* **What this task involves**
Put every line of the items below into a Markdown table with two columns, Row and Item line, numbering each row and leaving out blank lines.

------

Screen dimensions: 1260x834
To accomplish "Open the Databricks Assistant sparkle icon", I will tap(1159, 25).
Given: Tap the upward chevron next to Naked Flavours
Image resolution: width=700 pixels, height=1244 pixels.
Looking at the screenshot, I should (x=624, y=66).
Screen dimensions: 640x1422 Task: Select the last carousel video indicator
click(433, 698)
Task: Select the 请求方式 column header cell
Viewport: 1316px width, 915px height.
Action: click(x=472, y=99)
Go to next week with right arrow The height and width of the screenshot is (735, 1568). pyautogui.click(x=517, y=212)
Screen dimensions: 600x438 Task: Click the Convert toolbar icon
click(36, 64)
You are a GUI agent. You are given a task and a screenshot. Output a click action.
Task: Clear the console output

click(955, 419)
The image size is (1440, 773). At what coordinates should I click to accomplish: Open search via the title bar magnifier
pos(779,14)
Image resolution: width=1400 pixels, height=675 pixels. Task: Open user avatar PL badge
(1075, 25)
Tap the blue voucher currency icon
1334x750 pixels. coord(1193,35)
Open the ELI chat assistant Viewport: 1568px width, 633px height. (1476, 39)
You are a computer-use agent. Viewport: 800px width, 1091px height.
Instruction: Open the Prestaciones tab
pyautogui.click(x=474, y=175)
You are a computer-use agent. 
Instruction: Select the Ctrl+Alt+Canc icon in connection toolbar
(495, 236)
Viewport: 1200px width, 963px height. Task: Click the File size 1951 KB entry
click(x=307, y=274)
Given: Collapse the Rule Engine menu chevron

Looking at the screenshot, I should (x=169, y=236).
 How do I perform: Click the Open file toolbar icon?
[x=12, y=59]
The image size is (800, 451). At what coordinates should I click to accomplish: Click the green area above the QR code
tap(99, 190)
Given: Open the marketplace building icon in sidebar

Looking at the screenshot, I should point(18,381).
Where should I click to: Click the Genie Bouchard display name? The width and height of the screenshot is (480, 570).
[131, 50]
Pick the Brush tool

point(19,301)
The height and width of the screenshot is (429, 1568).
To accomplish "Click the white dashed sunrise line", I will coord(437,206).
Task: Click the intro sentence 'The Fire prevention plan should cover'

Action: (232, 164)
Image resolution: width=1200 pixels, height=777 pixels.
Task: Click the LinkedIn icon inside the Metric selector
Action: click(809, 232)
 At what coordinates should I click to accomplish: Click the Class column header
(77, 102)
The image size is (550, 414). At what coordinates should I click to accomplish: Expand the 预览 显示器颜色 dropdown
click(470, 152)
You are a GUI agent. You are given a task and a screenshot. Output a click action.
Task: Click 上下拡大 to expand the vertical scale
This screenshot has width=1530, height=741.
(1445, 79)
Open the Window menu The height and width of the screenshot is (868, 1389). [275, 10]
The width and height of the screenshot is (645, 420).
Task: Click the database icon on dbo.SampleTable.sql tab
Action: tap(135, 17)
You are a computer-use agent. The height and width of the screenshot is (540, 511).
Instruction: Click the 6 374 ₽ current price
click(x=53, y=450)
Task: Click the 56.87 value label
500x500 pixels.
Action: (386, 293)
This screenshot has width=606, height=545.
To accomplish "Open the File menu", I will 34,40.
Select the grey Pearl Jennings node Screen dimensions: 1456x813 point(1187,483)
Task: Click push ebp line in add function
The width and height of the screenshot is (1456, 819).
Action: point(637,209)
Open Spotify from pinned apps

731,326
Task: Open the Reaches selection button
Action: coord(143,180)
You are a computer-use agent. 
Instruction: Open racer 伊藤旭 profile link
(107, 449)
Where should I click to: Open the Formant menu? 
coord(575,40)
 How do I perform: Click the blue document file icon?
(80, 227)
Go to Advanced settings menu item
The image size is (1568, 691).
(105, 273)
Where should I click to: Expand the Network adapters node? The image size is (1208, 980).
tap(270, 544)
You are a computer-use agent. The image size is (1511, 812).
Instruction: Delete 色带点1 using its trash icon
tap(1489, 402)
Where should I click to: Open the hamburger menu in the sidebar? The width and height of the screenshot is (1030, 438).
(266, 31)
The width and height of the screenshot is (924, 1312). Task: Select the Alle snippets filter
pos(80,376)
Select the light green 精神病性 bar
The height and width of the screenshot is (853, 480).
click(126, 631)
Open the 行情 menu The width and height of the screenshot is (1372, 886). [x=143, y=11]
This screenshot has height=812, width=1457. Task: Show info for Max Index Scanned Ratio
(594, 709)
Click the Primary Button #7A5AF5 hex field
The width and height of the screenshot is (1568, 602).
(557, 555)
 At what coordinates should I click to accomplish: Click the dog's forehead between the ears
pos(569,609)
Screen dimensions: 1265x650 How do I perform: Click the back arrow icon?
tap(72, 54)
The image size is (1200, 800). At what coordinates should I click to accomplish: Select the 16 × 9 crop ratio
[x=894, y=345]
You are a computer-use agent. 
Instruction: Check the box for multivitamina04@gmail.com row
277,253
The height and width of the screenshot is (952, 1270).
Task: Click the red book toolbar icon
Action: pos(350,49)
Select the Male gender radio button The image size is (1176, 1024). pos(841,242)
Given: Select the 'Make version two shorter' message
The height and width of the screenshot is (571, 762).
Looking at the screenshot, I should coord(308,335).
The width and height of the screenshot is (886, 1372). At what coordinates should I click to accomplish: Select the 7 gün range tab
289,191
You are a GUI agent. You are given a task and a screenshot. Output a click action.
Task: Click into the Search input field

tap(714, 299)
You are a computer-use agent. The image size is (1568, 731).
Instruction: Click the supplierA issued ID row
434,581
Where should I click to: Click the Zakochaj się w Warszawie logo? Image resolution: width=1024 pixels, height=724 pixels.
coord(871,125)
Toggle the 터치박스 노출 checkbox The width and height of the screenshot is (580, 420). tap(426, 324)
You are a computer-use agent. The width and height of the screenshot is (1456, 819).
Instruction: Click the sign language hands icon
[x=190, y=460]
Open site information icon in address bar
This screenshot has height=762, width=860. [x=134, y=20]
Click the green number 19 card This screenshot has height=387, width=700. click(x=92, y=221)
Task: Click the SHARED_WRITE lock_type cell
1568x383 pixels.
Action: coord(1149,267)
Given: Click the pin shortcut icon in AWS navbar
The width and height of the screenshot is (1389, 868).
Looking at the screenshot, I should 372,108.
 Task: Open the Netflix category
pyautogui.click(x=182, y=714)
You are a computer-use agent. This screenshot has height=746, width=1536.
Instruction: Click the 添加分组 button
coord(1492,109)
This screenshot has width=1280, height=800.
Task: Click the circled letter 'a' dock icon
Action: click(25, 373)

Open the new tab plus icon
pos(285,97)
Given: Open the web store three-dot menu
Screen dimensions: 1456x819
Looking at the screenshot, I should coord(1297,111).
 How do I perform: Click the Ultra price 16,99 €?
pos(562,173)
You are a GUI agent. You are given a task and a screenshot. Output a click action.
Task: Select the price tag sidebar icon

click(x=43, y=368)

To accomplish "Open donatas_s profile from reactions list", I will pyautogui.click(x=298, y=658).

------

* **Solution**
| Row | Item line |
|---|---|
| 1 | Screen dimensions: 1260x834 |
| 2 | To accomplish "Open the Databricks Assistant sparkle icon", I will tap(1159, 25). |
| 3 | Given: Tap the upward chevron next to Naked Flavours |
| 4 | Image resolution: width=700 pixels, height=1244 pixels. |
| 5 | Looking at the screenshot, I should (x=624, y=66). |
| 6 | Screen dimensions: 640x1422 Task: Select the last carousel video indicator |
| 7 | click(433, 698) |
| 8 | Task: Select the 请求方式 column header cell |
| 9 | Viewport: 1316px width, 915px height. |
| 10 | Action: click(x=472, y=99) |
| 11 | Go to next week with right arrow The height and width of the screenshot is (735, 1568). pyautogui.click(x=517, y=212) |
| 12 | Screen dimensions: 600x438 Task: Click the Convert toolbar icon |
| 13 | click(36, 64) |
| 14 | You are a GUI agent. You are given a task and a screenshot. Output a click action. |
| 15 | Task: Clear the console output |
| 16 | click(955, 419) |
| 17 | The image size is (1440, 773). At what coordinates should I click to accomplish: Open search via the title bar magnifier |
| 18 | pos(779,14) |
| 19 | Image resolution: width=1400 pixels, height=675 pixels. Task: Open user avatar PL badge |
| 20 | (1075, 25) |
| 21 | Tap the blue voucher currency icon |
| 22 | 1334x750 pixels. coord(1193,35) |
| 23 | Open the ELI chat assistant Viewport: 1568px width, 633px height. (1476, 39) |
| 24 | You are a computer-use agent. Viewport: 800px width, 1091px height. |
| 25 | Instruction: Open the Prestaciones tab |
| 26 | pyautogui.click(x=474, y=175) |
| 27 | You are a computer-use agent.  |
| 28 | Instruction: Select the Ctrl+Alt+Canc icon in connection toolbar |
| 29 | (495, 236) |
| 30 | Viewport: 1200px width, 963px height. Task: Click the File size 1951 KB entry |
| 31 | click(x=307, y=274) |
| 32 | Given: Collapse the Rule Engine menu chevron |
| 33 | Looking at the screenshot, I should (x=169, y=236). |
| 34 |  How do I perform: Click the Open file toolbar icon? |
| 35 | [x=12, y=59] |
| 36 | The image size is (800, 451). At what coordinates should I click to accomplish: Click the green area above the QR code |
| 37 | tap(99, 190) |
| 38 | Given: Open the marketplace building icon in sidebar |
| 39 | Looking at the screenshot, I should point(18,381). |
| 40 | Where should I click to: Click the Genie Bouchard display name? The width and height of the screenshot is (480, 570). |
| 41 | [131, 50] |
| 42 | Pick the Brush tool |
| 43 | point(19,301) |
| 44 | The height and width of the screenshot is (429, 1568). |
| 45 | To accomplish "Click the white dashed sunrise line", I will coord(437,206). |
| 46 | Task: Click the intro sentence 'The Fire prevention plan should cover' |
| 47 | Action: (232, 164) |
| 48 | Image resolution: width=1200 pixels, height=777 pixels. |
| 49 | Task: Click the LinkedIn icon inside the Metric selector |
| 50 | Action: click(809, 232) |
| 51 |  At what coordinates should I click to accomplish: Click the Class column header |
| 52 | (77, 102) |
| 53 | The image size is (550, 414). At what coordinates should I click to accomplish: Expand the 预览 显示器颜色 dropdown |
| 54 | click(470, 152) |
| 55 | You are a GUI agent. You are given a task and a screenshot. Output a click action. |
| 56 | Task: Click 上下拡大 to expand the vertical scale |
| 57 | This screenshot has width=1530, height=741. |
| 58 | (1445, 79) |
| 59 | Open the Window menu The height and width of the screenshot is (868, 1389). [275, 10] |
| 60 | The width and height of the screenshot is (645, 420). |
| 61 | Task: Click the database icon on dbo.SampleTable.sql tab |
| 62 | Action: tap(135, 17) |
| 63 | You are a computer-use agent. The height and width of the screenshot is (540, 511). |
| 64 | Instruction: Click the 6 374 ₽ current price |
| 65 | click(x=53, y=450) |
| 66 | Task: Click the 56.87 value label |
| 67 | 500x500 pixels. |
| 68 | Action: (386, 293) |
| 69 | This screenshot has width=606, height=545. |
| 70 | To accomplish "Open the File menu", I will 34,40. |
| 71 | Select the grey Pearl Jennings node Screen dimensions: 1456x813 point(1187,483) |
| 72 | Task: Click push ebp line in add function |
| 73 | The width and height of the screenshot is (1456, 819). |
| 74 | Action: point(637,209) |
| 75 | Open Spotify from pinned apps |
| 76 | 731,326 |
| 77 | Task: Open the Reaches selection button |
| 78 | Action: coord(143,180) |
| 79 | You are a computer-use agent.  |
| 80 | Instruction: Open racer 伊藤旭 profile link |
| 81 | (107, 449) |
| 82 | Where should I click to: Open the Formant menu?  |
| 83 | coord(575,40) |
| 84 |  How do I perform: Click the blue document file icon? |
| 85 | (80, 227) |
| 86 | Go to Advanced settings menu item |
| 87 | The image size is (1568, 691). |
| 88 | (105, 273) |
| 89 | Where should I click to: Expand the Network adapters node? The image size is (1208, 980). |
| 90 | tap(270, 544) |
| 91 | You are a computer-use agent. The image size is (1511, 812). |
| 92 | Instruction: Delete 色带点1 using its trash icon |
| 93 | tap(1489, 402) |
| 94 | Where should I click to: Open the hamburger menu in the sidebar? The width and height of the screenshot is (1030, 438). |
| 95 | (266, 31) |
| 96 | The width and height of the screenshot is (924, 1312). Task: Select the Alle snippets filter |
| 97 | pos(80,376) |
| 98 | Select the light green 精神病性 bar |
| 99 | The height and width of the screenshot is (853, 480). |
| 100 | click(126, 631) |
| 101 | Open the 行情 menu The width and height of the screenshot is (1372, 886). [x=143, y=11] |
| 102 | This screenshot has height=812, width=1457. Task: Show info for Max Index Scanned Ratio |
| 103 | (594, 709) |
| 104 | Click the Primary Button #7A5AF5 hex field |
| 105 | The width and height of the screenshot is (1568, 602). |
| 106 | (557, 555) |
| 107 |  At what coordinates should I click to accomplish: Click the dog's forehead between the ears |
| 108 | pos(569,609) |
| 109 | Screen dimensions: 1265x650 How do I perform: Click the back arrow icon? |
| 110 | tap(72, 54) |
| 111 | The image size is (1200, 800). At what coordinates should I click to accomplish: Select the 16 × 9 crop ratio |
| 112 | [x=894, y=345] |
| 113 | You are a computer-use agent.  |
| 114 | Instruction: Check the box for multivitamina04@gmail.com row |
| 115 | 277,253 |
| 116 | The height and width of the screenshot is (952, 1270). |
| 117 | Task: Click the red book toolbar icon |
| 118 | Action: pos(350,49) |
| 119 | Select the Male gender radio button The image size is (1176, 1024). pos(841,242) |
| 120 | Given: Select the 'Make version two shorter' message |
| 121 | The height and width of the screenshot is (571, 762). |
| 122 | Looking at the screenshot, I should coord(308,335). |
| 123 | The width and height of the screenshot is (886, 1372). At what coordinates should I click to accomplish: Select the 7 gün range tab |
| 124 | 289,191 |
| 125 | You are a GUI agent. You are given a task and a screenshot. Output a click action. |
| 126 | Task: Click into the Search input field |
| 127 | tap(714, 299) |
| 128 | You are a computer-use agent. The image size is (1568, 731). |
| 129 | Instruction: Click the supplierA issued ID row |
| 130 | 434,581 |
| 131 | Where should I click to: Click the Zakochaj się w Warszawie logo? Image resolution: width=1024 pixels, height=724 pixels. |
| 132 | coord(871,125) |
| 133 | Toggle the 터치박스 노출 checkbox The width and height of the screenshot is (580, 420). tap(426, 324) |
| 134 | You are a computer-use agent. The width and height of the screenshot is (1456, 819). |
| 135 | Instruction: Click the sign language hands icon |
| 136 | [x=190, y=460] |
| 137 | Open site information icon in address bar |
| 138 | This screenshot has height=762, width=860. [x=134, y=20] |
| 139 | Click the green number 19 card This screenshot has height=387, width=700. click(x=92, y=221) |
| 140 | Task: Click the SHARED_WRITE lock_type cell |
| 141 | 1568x383 pixels. |
| 142 | Action: coord(1149,267) |
| 143 | Given: Click the pin shortcut icon in AWS navbar |
| 144 | The width and height of the screenshot is (1389, 868). |
| 145 | Looking at the screenshot, I should 372,108. |
| 146 |  Task: Open the Netflix category |
| 147 | pyautogui.click(x=182, y=714) |
| 148 | You are a computer-use agent. This screenshot has height=746, width=1536. |
| 149 | Instruction: Click the 添加分组 button |
| 150 | coord(1492,109) |
| 151 | This screenshot has width=1280, height=800. |
| 152 | Task: Click the circled letter 'a' dock icon |
| 153 | Action: click(25, 373) |
| 154 | Open the new tab plus icon |
| 155 | pos(285,97) |
| 156 | Given: Open the web store three-dot menu |
| 157 | Screen dimensions: 1456x819 |
| 158 | Looking at the screenshot, I should coord(1297,111). |
| 159 |  How do I perform: Click the Ultra price 16,99 €? |
| 160 | pos(562,173) |
| 161 | You are a GUI agent. You are given a task and a screenshot. Output a click action. |
| 162 | Task: Select the price tag sidebar icon |
| 163 | click(x=43, y=368) |
| 164 | To accomplish "Open donatas_s profile from reactions list", I will pyautogui.click(x=298, y=658). |